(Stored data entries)
--------

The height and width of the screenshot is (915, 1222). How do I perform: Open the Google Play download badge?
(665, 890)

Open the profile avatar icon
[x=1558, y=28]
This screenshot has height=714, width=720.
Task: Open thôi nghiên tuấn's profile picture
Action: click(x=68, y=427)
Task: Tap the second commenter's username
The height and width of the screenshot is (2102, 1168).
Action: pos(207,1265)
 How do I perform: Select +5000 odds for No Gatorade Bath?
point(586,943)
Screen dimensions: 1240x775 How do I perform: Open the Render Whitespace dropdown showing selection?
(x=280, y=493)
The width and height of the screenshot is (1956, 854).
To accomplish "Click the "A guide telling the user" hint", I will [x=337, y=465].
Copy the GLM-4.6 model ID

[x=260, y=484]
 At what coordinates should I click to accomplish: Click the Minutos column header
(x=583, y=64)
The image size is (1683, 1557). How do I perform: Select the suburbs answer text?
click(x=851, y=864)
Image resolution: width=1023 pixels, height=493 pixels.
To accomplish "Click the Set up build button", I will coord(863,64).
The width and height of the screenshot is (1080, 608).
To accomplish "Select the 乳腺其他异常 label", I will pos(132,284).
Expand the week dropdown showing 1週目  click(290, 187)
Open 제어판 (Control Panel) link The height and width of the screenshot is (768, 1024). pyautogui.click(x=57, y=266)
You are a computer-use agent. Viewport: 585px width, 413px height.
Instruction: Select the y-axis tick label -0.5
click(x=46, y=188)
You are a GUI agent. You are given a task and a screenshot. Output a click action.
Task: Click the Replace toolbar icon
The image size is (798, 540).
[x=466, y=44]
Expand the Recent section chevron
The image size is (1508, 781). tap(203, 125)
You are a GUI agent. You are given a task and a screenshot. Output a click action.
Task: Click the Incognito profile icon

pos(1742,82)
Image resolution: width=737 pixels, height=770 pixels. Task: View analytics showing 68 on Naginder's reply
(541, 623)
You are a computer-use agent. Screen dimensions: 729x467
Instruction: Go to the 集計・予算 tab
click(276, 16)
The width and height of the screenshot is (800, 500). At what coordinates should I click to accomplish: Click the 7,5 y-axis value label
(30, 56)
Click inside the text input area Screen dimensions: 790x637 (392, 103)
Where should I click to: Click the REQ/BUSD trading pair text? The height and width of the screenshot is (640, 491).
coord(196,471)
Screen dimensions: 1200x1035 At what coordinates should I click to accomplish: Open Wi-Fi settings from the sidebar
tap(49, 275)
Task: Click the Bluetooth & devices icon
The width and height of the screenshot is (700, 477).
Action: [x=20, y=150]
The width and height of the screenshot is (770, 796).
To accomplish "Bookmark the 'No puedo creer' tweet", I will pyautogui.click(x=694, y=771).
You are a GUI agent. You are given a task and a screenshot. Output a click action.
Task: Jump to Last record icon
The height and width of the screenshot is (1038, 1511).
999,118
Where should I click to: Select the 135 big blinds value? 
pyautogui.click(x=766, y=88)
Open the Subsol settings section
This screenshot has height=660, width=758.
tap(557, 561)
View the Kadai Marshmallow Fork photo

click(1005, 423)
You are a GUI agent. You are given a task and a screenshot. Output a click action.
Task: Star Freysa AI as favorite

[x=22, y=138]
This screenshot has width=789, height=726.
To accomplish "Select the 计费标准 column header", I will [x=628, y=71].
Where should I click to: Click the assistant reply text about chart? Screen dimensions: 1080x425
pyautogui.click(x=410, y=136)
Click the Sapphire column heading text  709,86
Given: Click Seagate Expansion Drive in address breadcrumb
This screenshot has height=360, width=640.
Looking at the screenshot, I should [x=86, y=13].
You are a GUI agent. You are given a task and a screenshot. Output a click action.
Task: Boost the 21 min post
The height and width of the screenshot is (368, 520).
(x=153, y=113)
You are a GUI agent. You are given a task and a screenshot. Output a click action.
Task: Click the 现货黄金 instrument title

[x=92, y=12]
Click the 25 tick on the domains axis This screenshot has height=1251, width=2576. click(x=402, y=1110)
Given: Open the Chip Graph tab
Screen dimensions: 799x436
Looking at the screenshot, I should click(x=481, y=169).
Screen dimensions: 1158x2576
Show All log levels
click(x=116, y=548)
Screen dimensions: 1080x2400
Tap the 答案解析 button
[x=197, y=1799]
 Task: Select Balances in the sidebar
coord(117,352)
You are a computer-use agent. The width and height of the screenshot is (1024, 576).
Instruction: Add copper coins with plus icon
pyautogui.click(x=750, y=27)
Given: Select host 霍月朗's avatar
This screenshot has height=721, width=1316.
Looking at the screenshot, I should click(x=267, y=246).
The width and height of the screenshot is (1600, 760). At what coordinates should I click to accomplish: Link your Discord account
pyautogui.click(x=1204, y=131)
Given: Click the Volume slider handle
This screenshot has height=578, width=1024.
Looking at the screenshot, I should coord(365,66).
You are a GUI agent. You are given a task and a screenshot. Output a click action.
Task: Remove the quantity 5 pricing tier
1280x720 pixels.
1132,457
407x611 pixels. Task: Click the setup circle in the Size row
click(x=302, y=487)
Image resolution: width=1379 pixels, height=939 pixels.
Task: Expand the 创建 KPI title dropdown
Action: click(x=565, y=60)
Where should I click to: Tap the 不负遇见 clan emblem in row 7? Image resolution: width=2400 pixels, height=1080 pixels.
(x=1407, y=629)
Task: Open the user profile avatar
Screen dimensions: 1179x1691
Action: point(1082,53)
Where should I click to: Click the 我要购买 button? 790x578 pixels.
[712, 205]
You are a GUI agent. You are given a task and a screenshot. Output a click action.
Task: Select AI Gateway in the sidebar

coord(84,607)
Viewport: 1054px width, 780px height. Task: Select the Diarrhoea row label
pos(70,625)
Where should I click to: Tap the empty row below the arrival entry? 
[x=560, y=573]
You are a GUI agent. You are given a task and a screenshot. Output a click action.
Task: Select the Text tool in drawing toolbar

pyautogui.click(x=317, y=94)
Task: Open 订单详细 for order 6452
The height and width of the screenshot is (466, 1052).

--------

Looking at the records above, which lines contain "computer"? Copy those lines.

*EXERCISE OUTPUT*:
You are a computer-use agent. Viewport: 585px width, 413px height.
You are a computer-use agent. Screen dimensions: 729x467
You are a computer-use agent. The width and height of the screenshot is (1024, 576).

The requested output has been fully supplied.